9th November 2022


Marrying our prayers and world events in times like these is not easy. The whole of Christendom prays daily for the coming of the Father’s kingdom and for his people to be delivered from Evil, and yet our television screens continually bombard us with scenes of death and destruction in Ukraine [not to mention the problems faced by women in Iran, the Uyghurs in China, or ethnic minorities in Myanmar]. And so we question, ‘Does God answer prayer?’ ‘Do our prayers make any difference?’ And if we, as praying people in the West, find it difficult, how challenging must it be for the bereaved and maimed in Ukraine, itself – the innocent undergoing daily suffering whilst the aggressor has the blessing of the leaders of his church, acting out the part assigned by Jesus to false prophets.

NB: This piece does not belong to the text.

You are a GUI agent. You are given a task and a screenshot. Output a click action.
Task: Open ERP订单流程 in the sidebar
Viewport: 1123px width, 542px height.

The problem of God’s apparent deafness to our prayers is well addressed in several Psalms [13, 22, 74, 94], but most directly in the little book of Habakkuk: ‘O Lord, how long shall I cry for help, and you will not hear? Or cry to you “Violence!” and you will not save?’ [ch1 v2], a verse that leads to a description which well describes the world of today, within which the key words, ‘the just shall live by faith’, occur.

God’s plan was not easy to accept when he identified the powerful Babylonians, ‘a savage and impetuous nation’, as part of his remedy to the violence already suffered by the Jewish people: the mystery of God using an unjust regime to fulfil his purposes.

But the faith that we live by is cross-centred. Elie Wiesel, in his masterpiece of holocaust literature, Night, describes the hanging of a young child who ‘had the sad face of an angel’. When someone behind him groaned, ‘For God’s sake, Where is God?’, he writes, ‘I heard a voice from within me answer: Where is he? This is where – hanging here from that gallows’, confirmation that Christ suffers with those who suffer – so how many Calvaries are being erected in Ukraine today?